The $30 million project will be rolled out over three years with the goal to reduce the environmental footprint of the utility’s operations. The Water Corporation will install about 45,000 rooftop solar panels with the accumulated capacity of 15 MW, the equivalent of powering 4,400 households and reducing its emissions by around 18,000 tonnes per year.
“The State’s water supplies are being adversely affected by climate change and the decline in rainfall, particularly in the South-West,” Water Minister Dave Kelly said. “It is important water utilities take every opportunity now to lead by example and do what they can to increase the use of renewable energy, such as solar, to help reduce greenhouse gas emissions that fast-track climate change.”
The Water Corporation delivers essential water and wastewater services across 2.6 million square kilometers, which requires a significant amount of energy.

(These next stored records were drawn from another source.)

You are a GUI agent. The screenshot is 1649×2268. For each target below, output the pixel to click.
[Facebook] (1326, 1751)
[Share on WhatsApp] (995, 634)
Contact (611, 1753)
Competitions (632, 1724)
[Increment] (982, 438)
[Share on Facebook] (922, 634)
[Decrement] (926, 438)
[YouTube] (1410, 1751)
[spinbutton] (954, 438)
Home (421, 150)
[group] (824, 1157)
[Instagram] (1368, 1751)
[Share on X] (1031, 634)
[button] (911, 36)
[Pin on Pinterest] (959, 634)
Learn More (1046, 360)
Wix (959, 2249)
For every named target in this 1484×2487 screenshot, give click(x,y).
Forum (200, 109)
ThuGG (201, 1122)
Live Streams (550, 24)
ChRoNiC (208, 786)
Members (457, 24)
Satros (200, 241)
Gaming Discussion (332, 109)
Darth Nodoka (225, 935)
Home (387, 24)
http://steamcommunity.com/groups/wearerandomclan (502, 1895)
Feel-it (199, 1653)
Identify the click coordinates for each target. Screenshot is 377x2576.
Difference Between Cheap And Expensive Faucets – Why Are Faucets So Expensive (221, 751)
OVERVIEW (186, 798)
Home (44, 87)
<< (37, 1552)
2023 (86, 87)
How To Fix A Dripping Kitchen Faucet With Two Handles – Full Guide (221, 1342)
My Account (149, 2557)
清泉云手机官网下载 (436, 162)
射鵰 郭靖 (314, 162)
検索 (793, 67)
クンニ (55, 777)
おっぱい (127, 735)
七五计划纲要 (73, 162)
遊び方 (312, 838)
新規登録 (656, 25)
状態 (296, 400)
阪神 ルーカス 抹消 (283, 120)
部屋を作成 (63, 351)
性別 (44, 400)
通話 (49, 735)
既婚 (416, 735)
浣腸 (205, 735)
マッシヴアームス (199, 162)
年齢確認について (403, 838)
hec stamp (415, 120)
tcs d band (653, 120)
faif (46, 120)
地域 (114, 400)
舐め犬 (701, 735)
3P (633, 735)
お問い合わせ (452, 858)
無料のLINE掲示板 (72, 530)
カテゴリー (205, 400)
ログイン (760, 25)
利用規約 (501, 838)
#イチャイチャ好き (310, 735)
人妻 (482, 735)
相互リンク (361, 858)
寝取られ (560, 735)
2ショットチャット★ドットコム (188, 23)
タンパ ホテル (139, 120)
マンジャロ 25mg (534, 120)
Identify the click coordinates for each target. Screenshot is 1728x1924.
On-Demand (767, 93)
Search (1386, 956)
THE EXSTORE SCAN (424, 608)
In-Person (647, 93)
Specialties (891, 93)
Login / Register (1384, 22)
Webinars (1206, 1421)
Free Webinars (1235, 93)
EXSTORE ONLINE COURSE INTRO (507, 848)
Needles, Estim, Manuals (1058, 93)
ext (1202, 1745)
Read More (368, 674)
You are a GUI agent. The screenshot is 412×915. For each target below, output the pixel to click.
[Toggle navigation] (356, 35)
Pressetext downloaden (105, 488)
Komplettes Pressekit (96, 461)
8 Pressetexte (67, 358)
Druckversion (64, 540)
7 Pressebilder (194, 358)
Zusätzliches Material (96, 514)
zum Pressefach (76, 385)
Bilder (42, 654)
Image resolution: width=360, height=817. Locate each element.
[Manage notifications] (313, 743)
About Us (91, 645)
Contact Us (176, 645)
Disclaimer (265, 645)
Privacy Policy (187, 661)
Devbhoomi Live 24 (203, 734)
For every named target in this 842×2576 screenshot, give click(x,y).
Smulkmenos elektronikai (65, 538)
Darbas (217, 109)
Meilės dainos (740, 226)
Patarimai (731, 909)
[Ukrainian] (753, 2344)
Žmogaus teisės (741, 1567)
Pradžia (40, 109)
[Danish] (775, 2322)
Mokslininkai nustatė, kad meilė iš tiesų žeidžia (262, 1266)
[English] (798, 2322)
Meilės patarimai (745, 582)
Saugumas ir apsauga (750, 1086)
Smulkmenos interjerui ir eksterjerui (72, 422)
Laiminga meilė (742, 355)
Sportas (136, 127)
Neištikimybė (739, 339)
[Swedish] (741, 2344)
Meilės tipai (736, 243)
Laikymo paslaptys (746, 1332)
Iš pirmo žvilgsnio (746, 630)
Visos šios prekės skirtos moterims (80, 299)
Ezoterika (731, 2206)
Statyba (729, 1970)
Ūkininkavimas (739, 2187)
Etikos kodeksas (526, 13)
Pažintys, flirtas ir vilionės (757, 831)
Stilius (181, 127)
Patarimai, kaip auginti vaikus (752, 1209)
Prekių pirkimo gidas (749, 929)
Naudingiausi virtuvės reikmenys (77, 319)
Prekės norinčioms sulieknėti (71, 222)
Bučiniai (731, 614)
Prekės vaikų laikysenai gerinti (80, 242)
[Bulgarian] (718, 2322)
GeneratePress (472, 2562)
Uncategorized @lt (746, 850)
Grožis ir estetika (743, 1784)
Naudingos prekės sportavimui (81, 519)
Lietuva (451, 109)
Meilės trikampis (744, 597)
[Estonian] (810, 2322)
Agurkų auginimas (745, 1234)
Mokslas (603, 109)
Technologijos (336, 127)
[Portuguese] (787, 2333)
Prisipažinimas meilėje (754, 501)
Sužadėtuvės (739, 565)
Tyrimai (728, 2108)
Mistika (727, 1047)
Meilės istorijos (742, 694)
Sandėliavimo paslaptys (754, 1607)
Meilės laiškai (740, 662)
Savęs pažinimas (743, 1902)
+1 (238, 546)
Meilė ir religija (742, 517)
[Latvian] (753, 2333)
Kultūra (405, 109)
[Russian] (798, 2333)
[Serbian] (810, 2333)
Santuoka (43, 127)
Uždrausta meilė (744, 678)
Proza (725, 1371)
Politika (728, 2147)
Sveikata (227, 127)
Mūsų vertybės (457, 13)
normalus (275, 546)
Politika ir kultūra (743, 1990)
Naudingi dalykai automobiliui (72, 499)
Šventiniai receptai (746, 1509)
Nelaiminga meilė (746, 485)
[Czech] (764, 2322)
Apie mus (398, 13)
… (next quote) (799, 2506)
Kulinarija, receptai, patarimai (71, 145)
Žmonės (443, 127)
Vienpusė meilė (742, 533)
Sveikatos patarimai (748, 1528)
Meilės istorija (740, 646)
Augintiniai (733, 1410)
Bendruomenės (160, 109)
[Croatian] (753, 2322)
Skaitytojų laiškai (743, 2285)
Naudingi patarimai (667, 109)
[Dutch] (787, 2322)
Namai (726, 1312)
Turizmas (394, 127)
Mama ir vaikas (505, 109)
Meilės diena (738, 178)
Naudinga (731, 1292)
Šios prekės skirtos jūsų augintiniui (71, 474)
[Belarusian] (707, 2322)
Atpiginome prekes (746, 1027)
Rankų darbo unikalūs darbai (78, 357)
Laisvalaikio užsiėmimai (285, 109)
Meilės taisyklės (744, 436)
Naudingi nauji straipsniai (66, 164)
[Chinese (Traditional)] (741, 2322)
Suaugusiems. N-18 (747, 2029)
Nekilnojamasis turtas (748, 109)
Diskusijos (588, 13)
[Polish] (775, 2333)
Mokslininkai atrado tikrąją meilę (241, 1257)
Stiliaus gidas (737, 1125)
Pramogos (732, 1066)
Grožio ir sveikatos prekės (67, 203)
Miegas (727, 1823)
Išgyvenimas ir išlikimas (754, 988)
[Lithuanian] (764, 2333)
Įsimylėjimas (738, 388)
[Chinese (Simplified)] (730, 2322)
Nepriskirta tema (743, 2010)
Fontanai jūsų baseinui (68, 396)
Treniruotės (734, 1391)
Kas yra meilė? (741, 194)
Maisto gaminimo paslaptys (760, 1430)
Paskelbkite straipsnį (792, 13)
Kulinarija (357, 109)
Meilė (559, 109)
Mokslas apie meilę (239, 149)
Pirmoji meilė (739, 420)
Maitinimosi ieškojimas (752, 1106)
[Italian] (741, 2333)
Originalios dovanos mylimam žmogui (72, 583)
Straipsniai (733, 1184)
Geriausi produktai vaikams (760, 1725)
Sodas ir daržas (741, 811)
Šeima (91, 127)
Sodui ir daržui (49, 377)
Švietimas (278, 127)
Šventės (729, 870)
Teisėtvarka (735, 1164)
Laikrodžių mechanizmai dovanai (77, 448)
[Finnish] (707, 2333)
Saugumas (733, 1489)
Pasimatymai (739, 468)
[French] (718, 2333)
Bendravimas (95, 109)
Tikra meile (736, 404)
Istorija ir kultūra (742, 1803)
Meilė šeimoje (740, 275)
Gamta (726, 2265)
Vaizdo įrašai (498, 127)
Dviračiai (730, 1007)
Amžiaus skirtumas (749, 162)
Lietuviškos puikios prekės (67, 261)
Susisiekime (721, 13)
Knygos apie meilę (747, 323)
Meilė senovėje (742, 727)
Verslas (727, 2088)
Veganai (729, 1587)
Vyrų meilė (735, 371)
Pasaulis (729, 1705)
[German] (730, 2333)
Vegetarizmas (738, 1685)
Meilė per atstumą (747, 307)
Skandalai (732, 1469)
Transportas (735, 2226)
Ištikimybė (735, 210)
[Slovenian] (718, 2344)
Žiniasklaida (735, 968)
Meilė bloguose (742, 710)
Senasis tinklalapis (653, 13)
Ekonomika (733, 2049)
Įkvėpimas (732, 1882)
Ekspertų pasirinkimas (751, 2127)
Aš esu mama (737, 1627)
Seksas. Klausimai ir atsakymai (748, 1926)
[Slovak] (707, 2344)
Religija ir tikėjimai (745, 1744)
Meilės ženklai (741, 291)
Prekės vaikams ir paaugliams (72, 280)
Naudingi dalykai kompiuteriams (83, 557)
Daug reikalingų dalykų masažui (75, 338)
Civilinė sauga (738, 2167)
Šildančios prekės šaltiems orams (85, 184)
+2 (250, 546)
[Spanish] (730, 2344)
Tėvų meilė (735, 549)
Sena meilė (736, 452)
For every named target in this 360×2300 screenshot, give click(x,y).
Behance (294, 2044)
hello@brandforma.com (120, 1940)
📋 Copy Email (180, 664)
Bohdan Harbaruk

Since 2018, the WA state government has invested $2.8 million in 30 renewable energy projects at Water Corporation sites throughout the state, including six locations in regional Western Australia. Its latest investment highlights the need for stronger action amid climate change-induced droughts.
Across Australia, water utilities have been making efforts towards greening their operations. In a recent study, University of Queensland researchers have quantified this shift and found that in 2018, the Australian water industry generated 18% (279 GWh/y) of its electricity demand from on-site renewable electricity sources.
However, this number has certainly changed since the researchers’ focus year. Last year, thirteen of Victoria’s water corporations partnered to buy clean energy from the Kiamal Solar Farm to cover between 20 to 50% of each corporation’s total energy needs.
In South Australia, SA Water, the state’s largest water and sewage services supplier and one of the largest electricity users, announced plans to invest more than $300 million and deploy approximately 154 MW of new solar PV generation and 34 MWh of energy storage. Adelaide-headquartered contractor Enerven is set to roll out the program across more than 70 sites this year as SA Water seeks to achieve its ambitious zero energy cost future.